J’aimerais pouvoir vous suivre sur la totalité de votre raisonnement, monsieur le ministre.
Autant je souscris à vos propos sur la forme républicaine du Gouvernement, qui fait partie de notre tradition et qui constitue une disposition non révisable de notre Constitution, autant je suis sceptique devant l’explication qui vient d’être donnée au sujet des atteintes graves pouvant être portées à la paix publique ou de la rédaction proposée par notre collègue Jean-Pierre Sueur, qui vise les atteintes à la sécurité nationale.
Les atteintes graves à la paix publique ne peuvent viser que des cas de manifestations ou d’émeutes, et non des éléments relatifs à la paix publique relevant de l’intervention du maire ou du préfet dans des conditions ordinaires de protection de l’ordre public. Nous nous trouvons alors dans le cadre d’un régime juridique bien connu, celui du droit de manifestation, qui fonde alors l’action administrative ou policière.
Si une manifestation déclarée dégénère, une intervention est naturellement nécessaire.
Si les services de police recueillent des informations laissant craindre des dérapages lors d’une manifestation, celle-ci peut être interdite et des moyens peuvent être déployés pour empêcher que la manifestation ait lieu.
Si ces informations ne sont pas disponibles, ou si la manifestation n’a pas été déclarée, là encore, une intervention préventive des services de police est possible – les compagnies républicaines de sécurité et la garde mobile sont conçues pour cela.
J’ajoute qu’il s’agit bien, en l’occurrence, d’évoquer l’utilisation de moyens exceptionnels comme la géolocalisation, la captation d’images ou de paroles prononcées dans des lieux privés, mais aussi l’intervention sur les ordinateurs ou sur les réseaux pour pouvoir recueillir un certain nombre d’informations.
Au regard de la possibilité pour la puissance publique de prévenir ou de réprimer ces manifestations, l’usage de ces techniques est disproportionné.
J’ai donc le sentiment que la proposition de la commission des lois de conserver la notion de paix publique est relativement dangereuse. Faut-il pour autant y substituer la celle de sécurité nationale ? Cette dernière me paraît plutôt redondante puisque la sécurité nationale figure déjà dans le texte, ainsi que les éléments qui la constituent : l’indépendance nationale, la sécurité du territoire, son intégrité ou la forme républicaine du Gouvernement.
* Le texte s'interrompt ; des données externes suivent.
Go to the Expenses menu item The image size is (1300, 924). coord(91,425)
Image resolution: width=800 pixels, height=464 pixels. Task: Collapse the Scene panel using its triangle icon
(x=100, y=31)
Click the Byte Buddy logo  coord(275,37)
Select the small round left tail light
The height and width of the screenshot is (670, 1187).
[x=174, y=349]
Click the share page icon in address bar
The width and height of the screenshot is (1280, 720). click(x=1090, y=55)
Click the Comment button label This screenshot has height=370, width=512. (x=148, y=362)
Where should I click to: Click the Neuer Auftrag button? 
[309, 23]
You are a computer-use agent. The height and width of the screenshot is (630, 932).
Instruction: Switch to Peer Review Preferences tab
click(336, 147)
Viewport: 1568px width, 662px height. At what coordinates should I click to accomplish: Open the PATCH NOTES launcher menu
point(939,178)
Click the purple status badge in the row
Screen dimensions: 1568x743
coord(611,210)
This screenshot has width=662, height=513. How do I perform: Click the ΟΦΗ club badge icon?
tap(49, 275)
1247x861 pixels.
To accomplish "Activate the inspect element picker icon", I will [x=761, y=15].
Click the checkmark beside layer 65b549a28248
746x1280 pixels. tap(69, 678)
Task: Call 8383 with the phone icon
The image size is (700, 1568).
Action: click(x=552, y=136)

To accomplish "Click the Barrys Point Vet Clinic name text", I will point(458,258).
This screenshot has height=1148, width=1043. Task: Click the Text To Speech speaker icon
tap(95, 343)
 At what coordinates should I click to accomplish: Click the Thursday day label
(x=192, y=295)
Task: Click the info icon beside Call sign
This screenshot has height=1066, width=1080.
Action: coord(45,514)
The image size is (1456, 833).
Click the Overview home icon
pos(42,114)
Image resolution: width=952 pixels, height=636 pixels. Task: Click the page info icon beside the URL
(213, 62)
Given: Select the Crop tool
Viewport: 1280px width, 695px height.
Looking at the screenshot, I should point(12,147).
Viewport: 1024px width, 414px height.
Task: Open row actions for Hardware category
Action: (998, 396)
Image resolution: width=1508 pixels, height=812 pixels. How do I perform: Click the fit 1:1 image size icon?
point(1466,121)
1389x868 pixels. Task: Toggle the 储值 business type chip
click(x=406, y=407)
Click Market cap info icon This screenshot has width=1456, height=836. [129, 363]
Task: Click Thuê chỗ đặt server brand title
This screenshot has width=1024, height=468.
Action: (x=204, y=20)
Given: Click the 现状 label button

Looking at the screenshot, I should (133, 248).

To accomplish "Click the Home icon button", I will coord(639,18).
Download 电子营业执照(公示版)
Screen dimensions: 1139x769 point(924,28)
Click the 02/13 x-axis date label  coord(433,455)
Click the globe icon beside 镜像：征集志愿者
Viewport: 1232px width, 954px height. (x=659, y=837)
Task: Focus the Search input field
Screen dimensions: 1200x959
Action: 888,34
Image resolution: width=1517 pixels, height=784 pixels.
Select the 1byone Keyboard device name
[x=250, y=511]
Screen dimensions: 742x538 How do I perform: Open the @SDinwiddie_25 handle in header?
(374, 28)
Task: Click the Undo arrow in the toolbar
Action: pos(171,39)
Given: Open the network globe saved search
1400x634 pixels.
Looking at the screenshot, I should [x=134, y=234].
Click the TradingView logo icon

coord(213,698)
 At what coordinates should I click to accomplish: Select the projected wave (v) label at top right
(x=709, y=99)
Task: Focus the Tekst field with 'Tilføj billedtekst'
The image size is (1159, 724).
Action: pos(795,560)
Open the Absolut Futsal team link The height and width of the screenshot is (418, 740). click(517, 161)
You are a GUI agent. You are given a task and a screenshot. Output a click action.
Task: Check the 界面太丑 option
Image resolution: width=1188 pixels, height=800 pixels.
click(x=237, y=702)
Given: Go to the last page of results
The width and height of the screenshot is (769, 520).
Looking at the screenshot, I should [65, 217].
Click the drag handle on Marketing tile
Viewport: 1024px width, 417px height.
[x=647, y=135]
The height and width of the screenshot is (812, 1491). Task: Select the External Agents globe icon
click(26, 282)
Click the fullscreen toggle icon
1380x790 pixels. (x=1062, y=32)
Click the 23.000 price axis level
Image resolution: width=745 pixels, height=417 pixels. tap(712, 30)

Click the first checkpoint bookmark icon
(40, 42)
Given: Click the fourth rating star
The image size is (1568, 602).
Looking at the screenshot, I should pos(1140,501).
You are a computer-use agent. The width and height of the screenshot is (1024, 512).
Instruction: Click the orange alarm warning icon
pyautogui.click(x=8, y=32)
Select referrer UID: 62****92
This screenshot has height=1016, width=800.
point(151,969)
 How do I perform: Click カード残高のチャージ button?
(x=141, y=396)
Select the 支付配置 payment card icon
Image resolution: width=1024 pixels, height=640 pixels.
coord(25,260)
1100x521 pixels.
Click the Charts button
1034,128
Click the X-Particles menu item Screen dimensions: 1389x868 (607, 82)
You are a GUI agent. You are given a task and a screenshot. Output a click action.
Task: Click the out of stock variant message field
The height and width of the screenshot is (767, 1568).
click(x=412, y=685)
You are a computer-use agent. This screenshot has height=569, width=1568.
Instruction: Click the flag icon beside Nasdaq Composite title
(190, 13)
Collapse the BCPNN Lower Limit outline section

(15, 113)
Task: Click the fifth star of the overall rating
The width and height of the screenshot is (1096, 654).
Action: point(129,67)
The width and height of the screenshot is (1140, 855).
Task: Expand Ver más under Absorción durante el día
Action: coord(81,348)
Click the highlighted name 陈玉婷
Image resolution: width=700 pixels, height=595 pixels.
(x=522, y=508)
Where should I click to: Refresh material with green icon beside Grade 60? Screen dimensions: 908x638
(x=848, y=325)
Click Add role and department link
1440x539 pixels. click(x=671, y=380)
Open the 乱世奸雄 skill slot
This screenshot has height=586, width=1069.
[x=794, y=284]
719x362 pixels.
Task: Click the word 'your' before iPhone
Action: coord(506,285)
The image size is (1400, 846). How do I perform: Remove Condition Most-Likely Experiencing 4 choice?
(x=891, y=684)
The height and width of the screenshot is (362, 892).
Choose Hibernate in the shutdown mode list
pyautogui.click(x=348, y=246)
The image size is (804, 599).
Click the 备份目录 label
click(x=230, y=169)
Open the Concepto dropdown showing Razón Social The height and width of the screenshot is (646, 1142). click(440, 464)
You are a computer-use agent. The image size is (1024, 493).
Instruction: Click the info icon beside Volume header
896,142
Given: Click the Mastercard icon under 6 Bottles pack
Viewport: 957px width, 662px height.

En revanche, en entendant l’intervention du ministre, je songeais qu’il manquait peut-être la protection des intérêts de la population. On peut en effet imaginer des menaces graves pour la santé publique, liées par exemple à l’utilisation de produits toxiques. Dans ce cas, pourquoi ne pas introduire par voie d’amendement une définition plus précise permettant le recours à ces techniques pour assurer la protection de la population dans des circonstances où la santé serait menacée de manière grave et précise ? Nous éviterions ainsi toutes les interprétations douteuses auxquelles pourraient donner lieu les notions de paix publique ou de sécurité nationale.